HPC cheats#


Monitoring jobs


Daily first-line randoms#

“hmm, how did I do that again?” For now, I will just throw these in here in a random fashion. Maybe categorize later …

Modifying / viewing jobs (‘scontrol’)#

Extend wall-time#

scontrol update jobId 12345 TimeLimit=4-00:00:00

Change –account for job in queue#

scontrol update jobid=<ID> account=<new acc> qos=<new acc>

Get job info#

scontrol show job <jobbid> --details | grep Nodes

Get node information:#

scontrol --oneliner show node <– one line per node. Remove this to get print over several lines.

How much memory has a job used ?#

sacct -j 2138531 --format=MaxRSS (SACCT)

Search for files for user in project#

  • find $USERWORK -type f -group $PROJECT

  • find $USERHOME -type f -group $PROJECT

  • lfs quota -g $PROJECT /cluster

  • rbh-du (robin hood -- can be delay)

  • lfs find /cluster/home/ -type f --group nn1234k (LUSTRE)

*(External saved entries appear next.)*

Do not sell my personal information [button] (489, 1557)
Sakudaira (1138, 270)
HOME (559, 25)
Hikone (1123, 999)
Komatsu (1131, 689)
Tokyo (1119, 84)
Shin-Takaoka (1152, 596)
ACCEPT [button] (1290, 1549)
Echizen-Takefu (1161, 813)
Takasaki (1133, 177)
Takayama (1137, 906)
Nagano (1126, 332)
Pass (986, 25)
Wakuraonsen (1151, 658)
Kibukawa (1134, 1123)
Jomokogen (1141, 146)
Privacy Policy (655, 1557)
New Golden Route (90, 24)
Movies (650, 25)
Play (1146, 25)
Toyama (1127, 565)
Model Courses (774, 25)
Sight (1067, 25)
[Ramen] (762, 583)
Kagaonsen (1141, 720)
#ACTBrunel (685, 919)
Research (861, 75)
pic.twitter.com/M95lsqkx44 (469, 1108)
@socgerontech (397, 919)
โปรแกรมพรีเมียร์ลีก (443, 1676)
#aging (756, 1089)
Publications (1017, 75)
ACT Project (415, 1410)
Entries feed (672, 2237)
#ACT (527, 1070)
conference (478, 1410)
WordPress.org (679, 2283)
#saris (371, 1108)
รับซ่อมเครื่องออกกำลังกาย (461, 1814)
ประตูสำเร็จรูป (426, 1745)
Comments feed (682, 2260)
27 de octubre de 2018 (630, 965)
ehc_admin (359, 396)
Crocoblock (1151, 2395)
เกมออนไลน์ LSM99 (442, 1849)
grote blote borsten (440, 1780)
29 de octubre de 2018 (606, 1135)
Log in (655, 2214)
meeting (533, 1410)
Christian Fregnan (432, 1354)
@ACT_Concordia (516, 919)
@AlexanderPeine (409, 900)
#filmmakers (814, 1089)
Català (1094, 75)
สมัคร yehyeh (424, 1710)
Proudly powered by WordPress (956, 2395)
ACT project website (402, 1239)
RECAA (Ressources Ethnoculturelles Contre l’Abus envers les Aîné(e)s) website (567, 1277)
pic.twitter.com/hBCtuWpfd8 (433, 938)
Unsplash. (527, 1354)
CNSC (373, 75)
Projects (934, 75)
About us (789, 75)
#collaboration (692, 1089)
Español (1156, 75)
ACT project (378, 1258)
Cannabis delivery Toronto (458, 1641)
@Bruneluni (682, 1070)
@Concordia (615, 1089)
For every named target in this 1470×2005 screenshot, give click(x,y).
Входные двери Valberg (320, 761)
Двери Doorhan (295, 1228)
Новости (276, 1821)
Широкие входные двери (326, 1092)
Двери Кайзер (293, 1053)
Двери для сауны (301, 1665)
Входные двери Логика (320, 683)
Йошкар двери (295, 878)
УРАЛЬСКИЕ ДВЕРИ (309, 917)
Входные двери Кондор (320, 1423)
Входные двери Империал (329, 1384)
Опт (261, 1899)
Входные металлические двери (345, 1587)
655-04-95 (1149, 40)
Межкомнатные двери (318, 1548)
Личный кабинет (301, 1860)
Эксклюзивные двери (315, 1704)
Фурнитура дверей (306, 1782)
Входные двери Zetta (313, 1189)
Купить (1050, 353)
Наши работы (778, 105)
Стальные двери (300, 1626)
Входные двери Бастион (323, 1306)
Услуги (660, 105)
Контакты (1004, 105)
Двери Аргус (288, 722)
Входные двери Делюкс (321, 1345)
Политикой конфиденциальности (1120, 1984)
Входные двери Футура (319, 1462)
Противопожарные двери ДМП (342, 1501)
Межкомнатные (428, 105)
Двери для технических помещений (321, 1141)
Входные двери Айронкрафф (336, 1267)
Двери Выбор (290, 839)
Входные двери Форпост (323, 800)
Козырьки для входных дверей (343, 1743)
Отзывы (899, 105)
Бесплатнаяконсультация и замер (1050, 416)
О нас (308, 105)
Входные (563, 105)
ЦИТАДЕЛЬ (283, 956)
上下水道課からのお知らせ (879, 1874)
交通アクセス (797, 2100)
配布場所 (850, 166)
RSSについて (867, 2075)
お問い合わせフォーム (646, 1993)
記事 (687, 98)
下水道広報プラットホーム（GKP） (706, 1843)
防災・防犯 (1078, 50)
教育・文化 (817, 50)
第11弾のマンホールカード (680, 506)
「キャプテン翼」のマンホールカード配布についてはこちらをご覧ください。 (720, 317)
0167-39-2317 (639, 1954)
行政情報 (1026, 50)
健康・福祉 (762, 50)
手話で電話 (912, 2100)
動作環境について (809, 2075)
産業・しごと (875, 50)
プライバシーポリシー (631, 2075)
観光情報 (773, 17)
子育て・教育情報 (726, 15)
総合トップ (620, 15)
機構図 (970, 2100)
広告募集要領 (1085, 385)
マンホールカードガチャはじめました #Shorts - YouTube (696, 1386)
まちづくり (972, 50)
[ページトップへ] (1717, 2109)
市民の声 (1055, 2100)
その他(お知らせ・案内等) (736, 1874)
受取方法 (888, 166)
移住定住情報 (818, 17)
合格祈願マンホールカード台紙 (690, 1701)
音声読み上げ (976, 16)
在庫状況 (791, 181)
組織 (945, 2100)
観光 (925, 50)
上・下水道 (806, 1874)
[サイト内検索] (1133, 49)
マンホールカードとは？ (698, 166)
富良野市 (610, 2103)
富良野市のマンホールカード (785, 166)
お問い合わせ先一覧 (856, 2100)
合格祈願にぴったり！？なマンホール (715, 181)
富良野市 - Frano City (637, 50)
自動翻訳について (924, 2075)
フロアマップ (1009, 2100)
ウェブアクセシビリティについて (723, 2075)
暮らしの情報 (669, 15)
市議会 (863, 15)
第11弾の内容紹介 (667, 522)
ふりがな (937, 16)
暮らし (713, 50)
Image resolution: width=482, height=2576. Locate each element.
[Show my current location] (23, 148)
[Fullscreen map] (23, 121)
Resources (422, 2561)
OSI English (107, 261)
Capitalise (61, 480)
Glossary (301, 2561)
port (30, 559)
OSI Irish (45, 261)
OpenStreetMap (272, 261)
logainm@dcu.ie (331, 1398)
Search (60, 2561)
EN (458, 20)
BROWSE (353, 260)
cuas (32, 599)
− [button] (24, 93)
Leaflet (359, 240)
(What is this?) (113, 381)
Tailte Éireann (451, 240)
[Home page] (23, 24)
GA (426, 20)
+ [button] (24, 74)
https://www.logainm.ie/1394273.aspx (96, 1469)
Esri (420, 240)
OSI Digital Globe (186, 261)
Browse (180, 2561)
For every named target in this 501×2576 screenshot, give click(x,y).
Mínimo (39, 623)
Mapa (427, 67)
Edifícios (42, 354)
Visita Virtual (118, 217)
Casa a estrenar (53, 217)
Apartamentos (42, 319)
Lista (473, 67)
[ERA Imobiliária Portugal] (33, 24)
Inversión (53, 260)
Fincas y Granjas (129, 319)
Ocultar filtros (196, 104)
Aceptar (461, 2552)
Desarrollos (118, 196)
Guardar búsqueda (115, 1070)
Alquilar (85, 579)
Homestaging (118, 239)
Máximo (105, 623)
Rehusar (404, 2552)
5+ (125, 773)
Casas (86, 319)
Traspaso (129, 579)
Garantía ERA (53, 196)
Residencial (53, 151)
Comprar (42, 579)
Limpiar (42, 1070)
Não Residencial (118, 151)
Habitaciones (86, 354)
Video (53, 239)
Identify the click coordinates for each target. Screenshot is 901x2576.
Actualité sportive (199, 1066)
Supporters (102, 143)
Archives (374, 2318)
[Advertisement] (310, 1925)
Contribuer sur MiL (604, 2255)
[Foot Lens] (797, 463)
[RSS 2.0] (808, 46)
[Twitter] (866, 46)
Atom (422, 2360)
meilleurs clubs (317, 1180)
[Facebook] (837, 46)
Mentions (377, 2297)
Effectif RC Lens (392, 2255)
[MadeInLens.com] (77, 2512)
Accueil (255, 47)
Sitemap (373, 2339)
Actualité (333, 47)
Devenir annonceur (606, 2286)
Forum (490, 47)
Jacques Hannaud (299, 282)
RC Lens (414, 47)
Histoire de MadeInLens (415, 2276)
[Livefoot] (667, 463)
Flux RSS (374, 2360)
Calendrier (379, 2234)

Test misbehaving software#

strace is useful for debugging. Example here with gaussian:

strace -f -e trace=%process,open,stat -o strace.log g16.ib \$input.com > \$input.out

Modules (lua)#

Custom modules#

You can do your own modules, say under HOME/my_modules. Then, you can make them available for module commands by running module use -a $HOME/my_modules.

Available modules#

module avail

The avail keyword can also be used to search for modules:

module avail libglu

Finding hidden modules#

module --show-hidden avail

Node cpu core/task#

Node –> CPU(s) –> Core(s)/tasks

  • A node is the physical box containing a computer

    • Has unique hostname and set of running processes

  • The motherboard in each node can have several sockets and thus a cpu chip in each sockeet

  • Each CPU has multiple cores

  • Node is a compute node (one computer)

  • CPU is a processor inside a node. There are 2 CPUS per node. This is also called a socket

  • Core is a processing unit inside a CPU. This differs for each system and you can check with the command freepe to get a list of all the variations and how much is free at a given time.

sbatch options#

  • –nodes: nodes/machines

  • –ntasks: MPI tasks or processes, equal to “cores” only when “cpus-per-task” is set to one

  • –cpus-per-tasks: number of cores per task/process

  • –mem-per-cpu: memory per core

  • –mem: memory per node

If a program accepts an option called -threads, it typically refers to shared memory (OpenMP etc) which relates to the –cpus-per-task option in sbatch.